Other tech giants have yet to announce plans to exit China, despite suffering heavy damages from the lockdown.
Telecom equipment maker Cisco, which has a research and development center in Shanghai, took a $300 million hit directly related to China’s Covid policies in its most recent fiscal quarter, the company said last week.
Cisco’s Shanghai facility sources components from local partners. Its supply was completely cut off during the lockdown, Cisco CEO Chuck Robbins explained during a call with investors last week.
Companies that haven’t reported April financial data are cutting revenue forecasts. In late April, Texas Instruments, which supplies semiconductors to auto factories and tech companies in China, slashed its 2022 revenue forecast by 10 percent as it expects lockdown impact to last.
Microsoft, which also reported first-quarter earnings in late April, warned that extended shutdowns into May would hurt the manufacturing of its Surface computer and Xbox gaming console.
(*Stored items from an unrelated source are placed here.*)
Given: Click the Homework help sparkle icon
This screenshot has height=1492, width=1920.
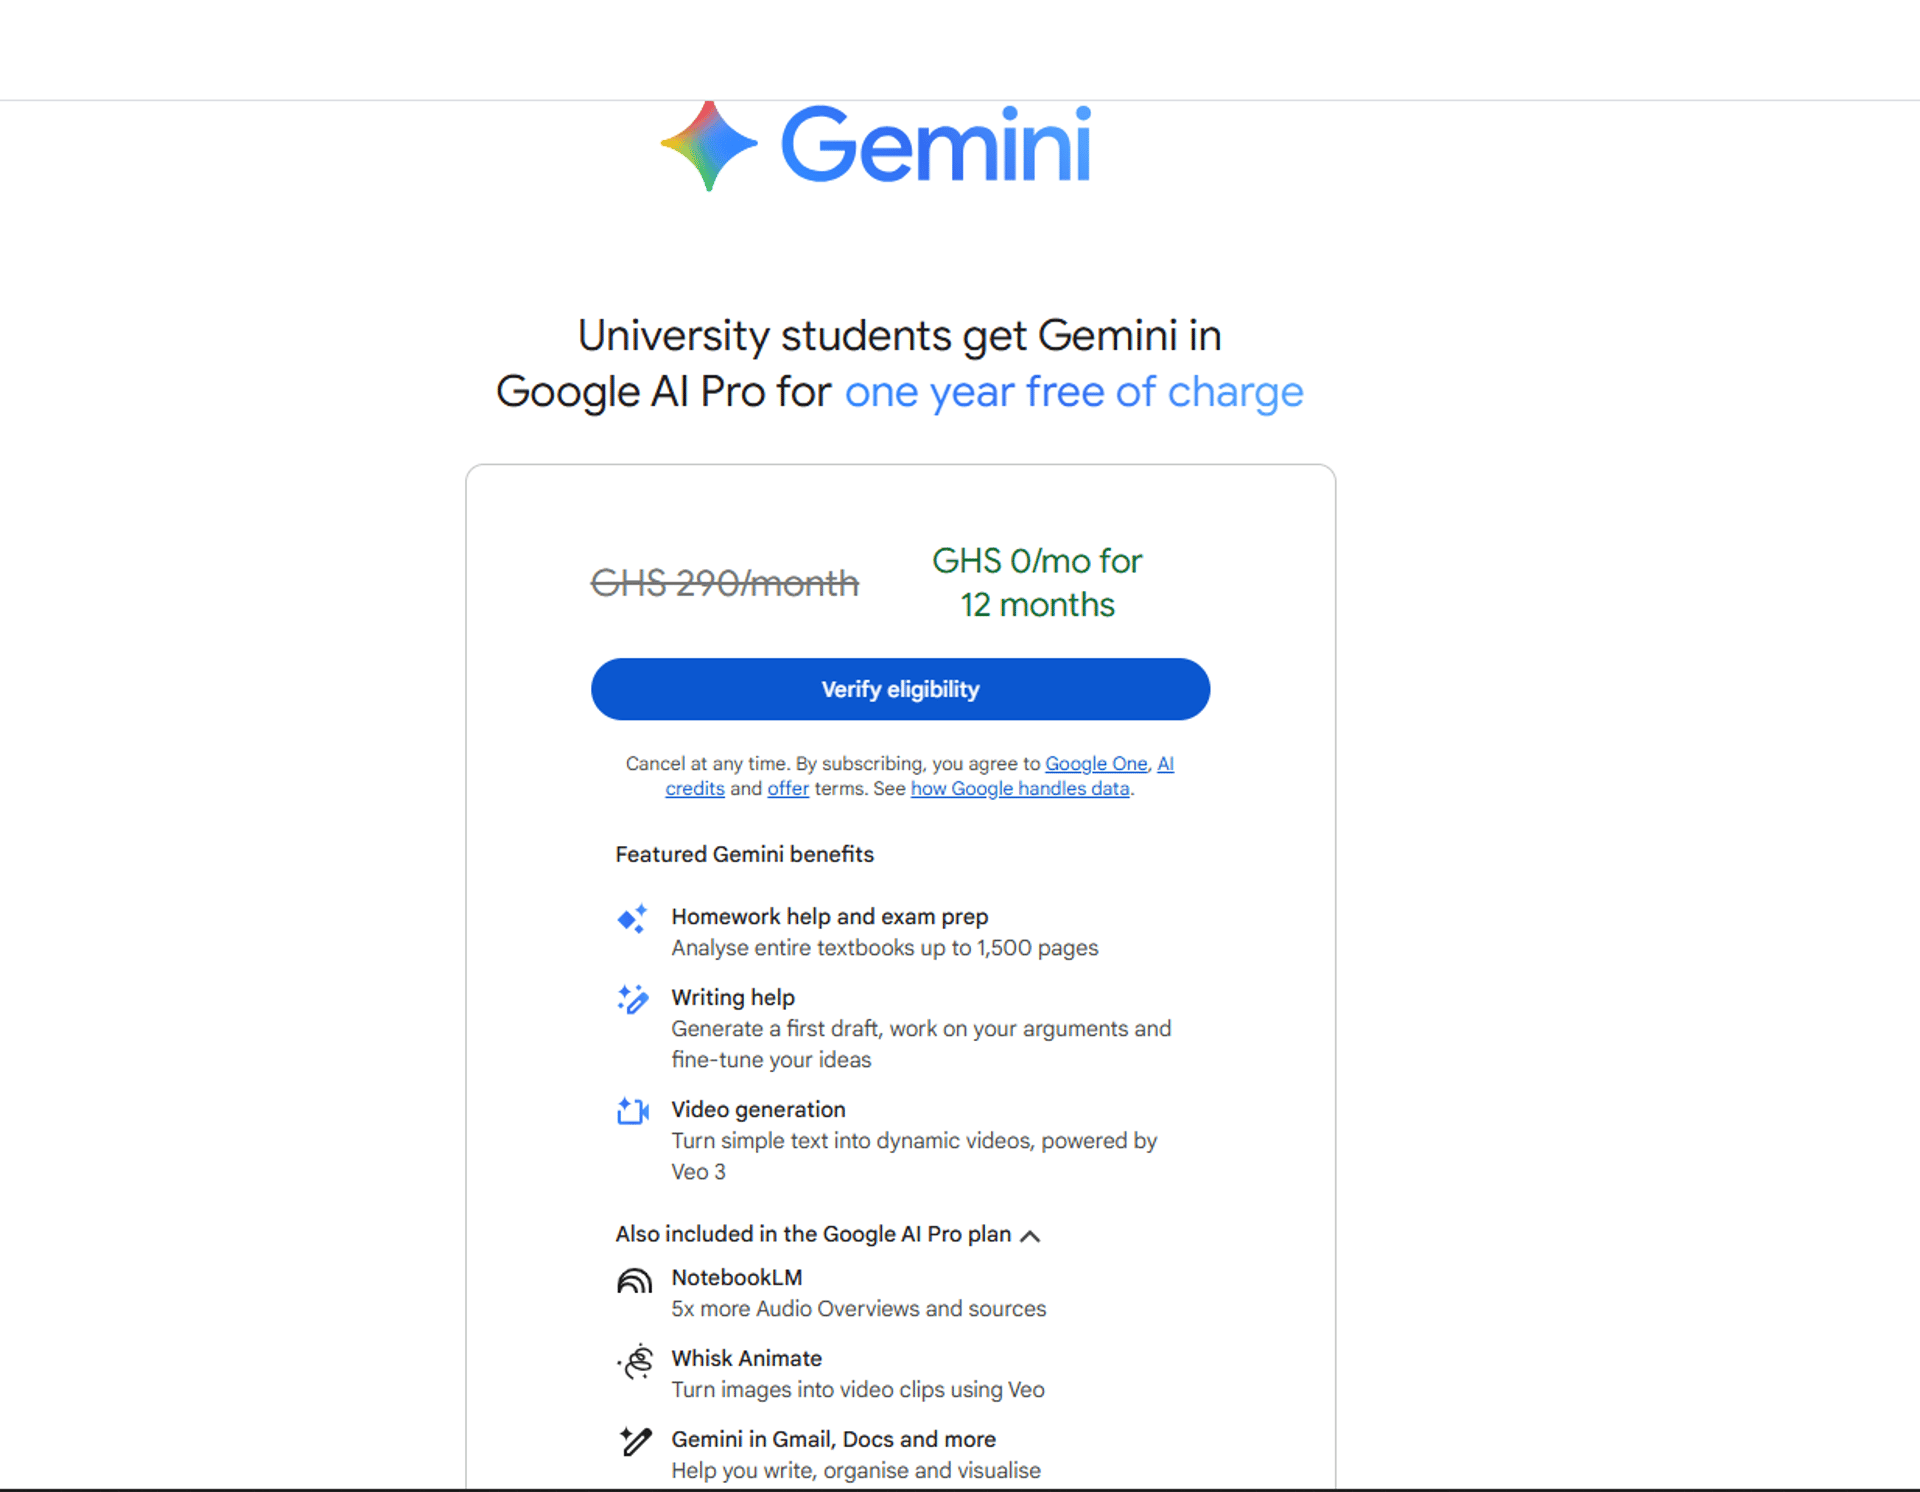Looking at the screenshot, I should (632, 918).
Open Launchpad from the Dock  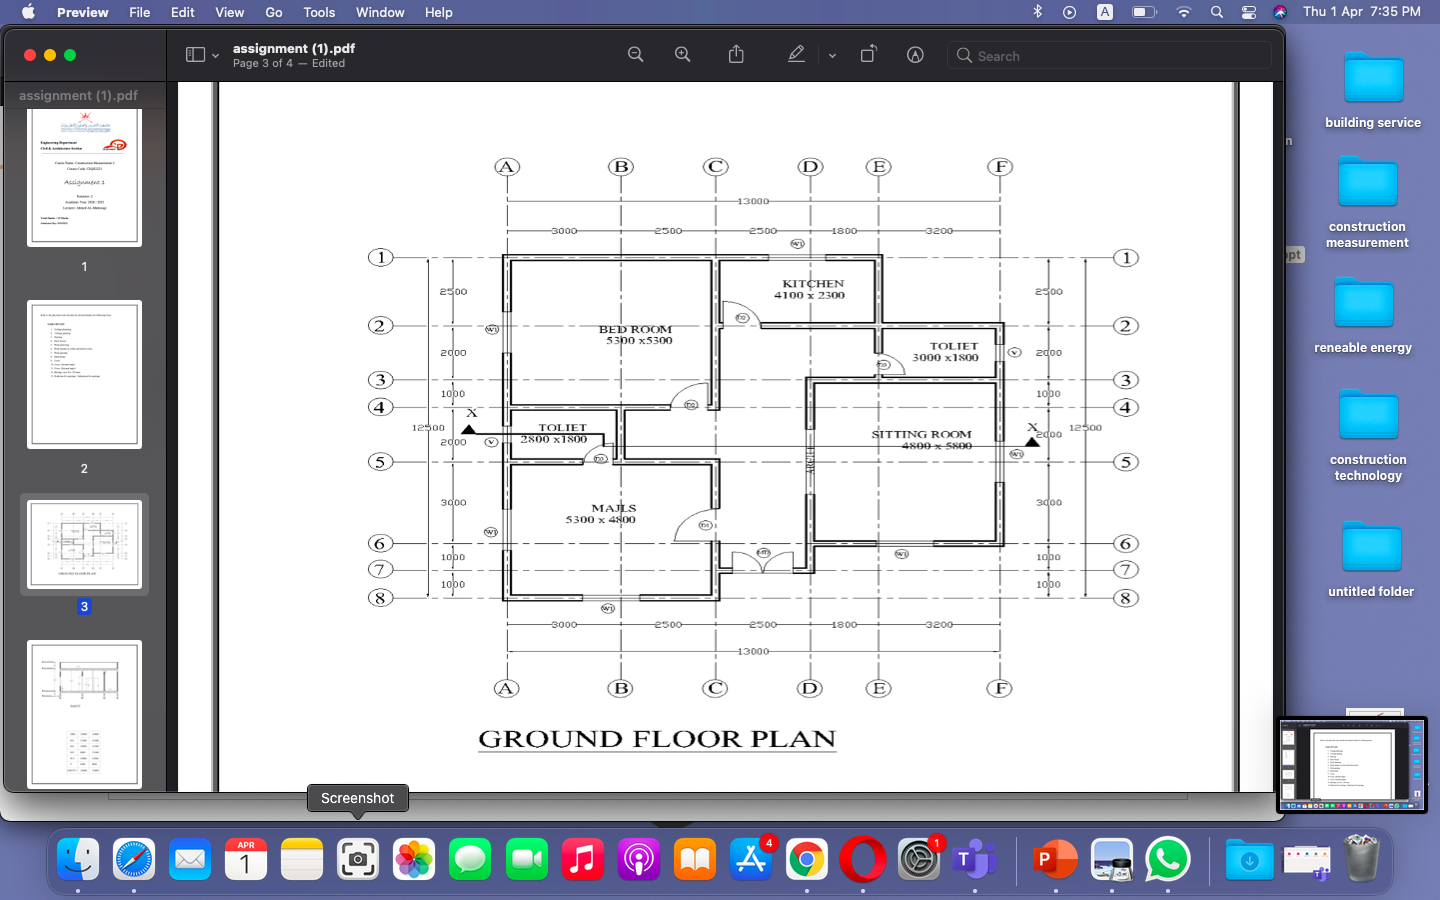tap(750, 858)
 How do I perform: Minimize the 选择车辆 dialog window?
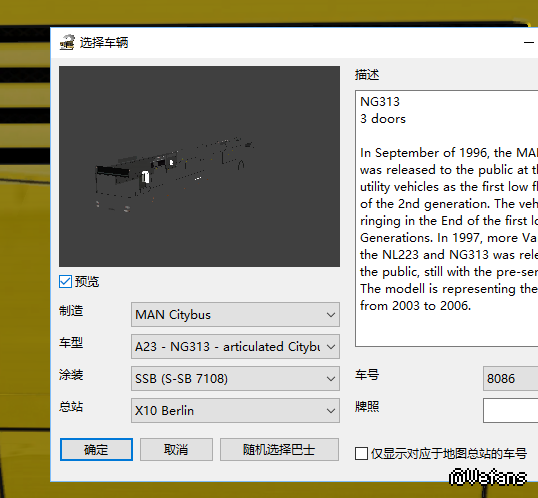(x=529, y=43)
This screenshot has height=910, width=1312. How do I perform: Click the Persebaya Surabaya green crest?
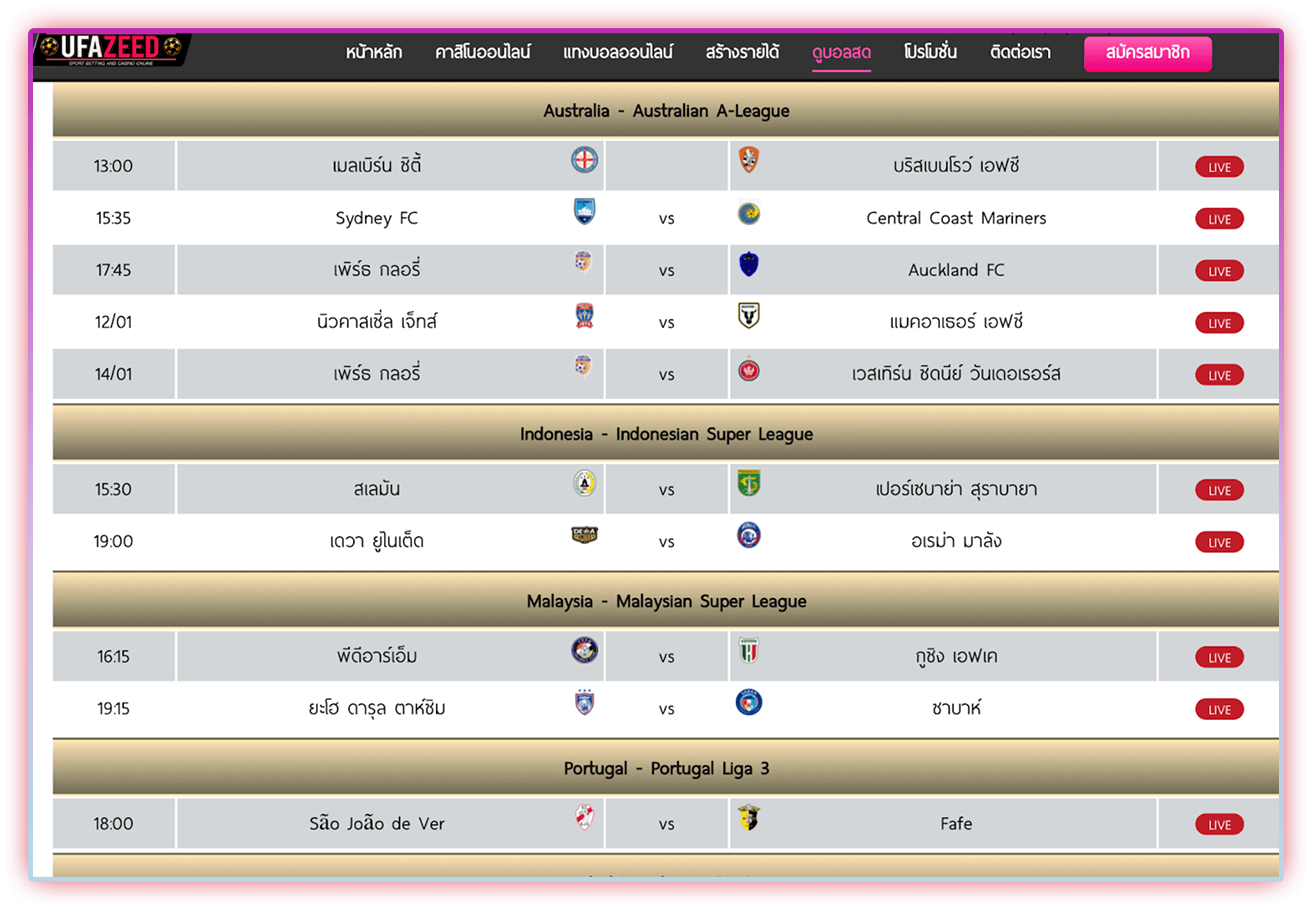coord(748,484)
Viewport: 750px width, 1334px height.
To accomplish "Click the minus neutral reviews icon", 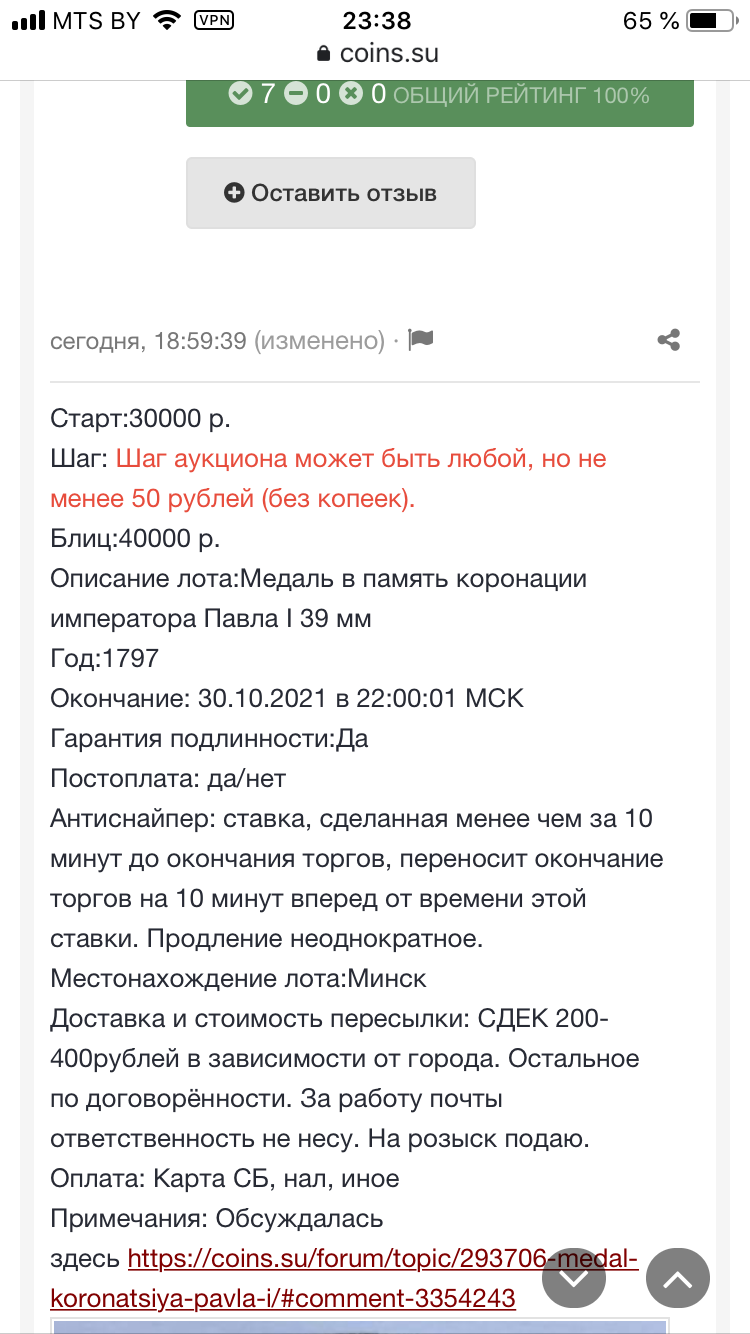I will click(295, 95).
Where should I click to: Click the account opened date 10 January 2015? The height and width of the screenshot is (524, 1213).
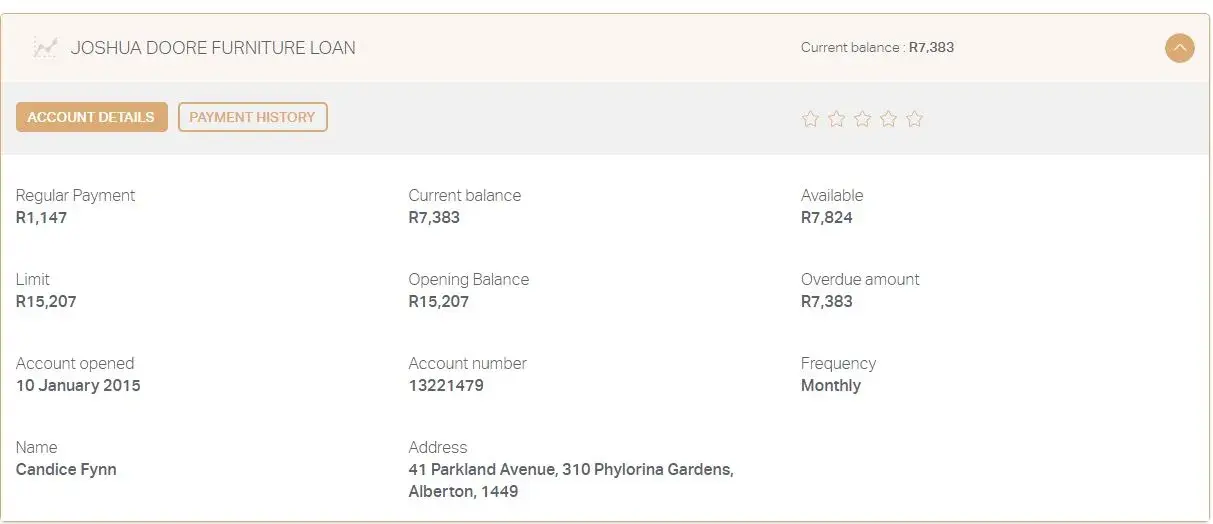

No sign of quick recovery in China
The Chinese government has told foreign businesses Shanghai will begin to reopen June 1. But given the city’s chaotic enforcement of Covid policies over the past two months, executives don’t expect things to return to normal overnight.
“We don’t know exactly what that means,” Cisco CEO Robbins said of Shanghai’s reopening timeline last week. “When they open up and allow transportation logistics to start up, we believe there’s going to be a high degree of congestion.”
Most U.S. companies with manufacturing facilities in China also have large customer bases in the country. Extended lockdowns have already hurt consumer confidence and it may never fully recover, according to a recent survey by Ming-chi Kuo, a consumer tech analyst at TF International Securities known for his analysis of Apple.
“Demand is disappearing, not deferred,” Kuo said in a series of tweets on May 21. “Currently [there are] no signs that negative trends for consumer electronics demand will improve.”
Most foreign companies aren’t ready to exit China
Apple’s gradual exit from China may influence more Western companies to follow suit. But for now, most foreign companies aren’t ready to cut ties with China.
Among European companies, 77 percent don’t have plans to shift existing or future investments out of China, according to a survey in late April by the European Union Chamber of Commerce in China. An earlier survey of American businesses in China found similar trends.
“Companies don’t want to quit the market, but they don’t know what to do,” Nick Marro, a Hong Kong-based trade analyst at the Economist Intelligence Unit, told CNBC last week. “Foreign companies are going to be upset about [zero-Covid] policies, but at the end of the day there’s not many companies that are going to jeopardize their position in a decades-long market based on a temporary shock.”